Several groups have successfully employed the Liang and Pardee technique to identify differentially expressed genes [see Trends Genet. 11:242 (1995); Curr. Opinion Immunol. 7:274 (1994); and Nucleic Acids Res. 19:4009 (1994)]. However, limitations associated with this technique--limitations such as the lack of quantitative correlation with mRNA abundances, a significant incidence (up to 80%) of false positive signals, variable reproducibility of the display patterns, multiple sequences migrating in the gel to produce a single signal, and under-representation and redundancy of mRNA signals [see Trends Genet. 11:242 (1995); Nucleic Acids Res. 22:5763 (1994); and FEBS Let. 351:231 (1994)]--have made it difficult to fully and correctly evaluate differential gene expression. More importantly, the size of bands is not always readily predictable from the mRNA sequence.
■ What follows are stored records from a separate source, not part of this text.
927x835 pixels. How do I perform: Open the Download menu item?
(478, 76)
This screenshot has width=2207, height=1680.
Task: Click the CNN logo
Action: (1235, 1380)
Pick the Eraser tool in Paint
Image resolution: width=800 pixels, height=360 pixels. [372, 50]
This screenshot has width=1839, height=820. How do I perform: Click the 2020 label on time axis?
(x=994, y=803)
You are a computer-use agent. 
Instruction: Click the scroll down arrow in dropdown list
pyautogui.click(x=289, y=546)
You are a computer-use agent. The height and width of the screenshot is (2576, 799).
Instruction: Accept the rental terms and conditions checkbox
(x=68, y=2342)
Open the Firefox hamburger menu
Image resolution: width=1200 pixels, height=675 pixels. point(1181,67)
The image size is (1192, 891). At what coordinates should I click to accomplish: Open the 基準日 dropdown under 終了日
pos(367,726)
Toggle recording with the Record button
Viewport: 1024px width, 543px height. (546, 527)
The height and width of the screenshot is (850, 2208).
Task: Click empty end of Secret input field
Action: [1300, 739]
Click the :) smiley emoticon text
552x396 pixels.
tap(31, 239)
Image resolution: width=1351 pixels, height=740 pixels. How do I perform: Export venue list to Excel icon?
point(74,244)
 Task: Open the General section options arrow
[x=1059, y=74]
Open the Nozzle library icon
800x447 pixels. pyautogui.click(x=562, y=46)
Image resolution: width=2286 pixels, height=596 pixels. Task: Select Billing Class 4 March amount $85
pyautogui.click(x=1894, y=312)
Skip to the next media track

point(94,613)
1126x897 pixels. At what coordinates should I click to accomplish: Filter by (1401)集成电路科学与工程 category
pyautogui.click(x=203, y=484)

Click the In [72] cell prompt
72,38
Amplification of cDNAs at the low primer annealing temperature of 40.degree. to 42.degree. C., a non-stringent PCR condition, as used in the Liang and Pardee technique is now considered to be a major limitation of current gel display protocols [see Trends Genet. 11:242 (1995); Biotechniques 18:842 (1995); and Biochem. Biophy. Res. Commun. 199:564 (1994)]. Adaptations of the original protocol have been reported in order to overcome some of these limitations, such as the use of one base anchored oligo-dT primer for increased representation of mRNAs [see Nucl. Acid. Res. 22:5763 (1994)], and the use of long composite primers to achieve reproducible patterns under more stringent PCR conditions [see Nucl. Acid. Res. 22:5763 (1994); and FEBS Let. 351:231 (1994)]. However, all these modifications continue to involve annealing of arbitrary primers at approximately the first few rounds of amplification 40.degree. to 42.degree. C.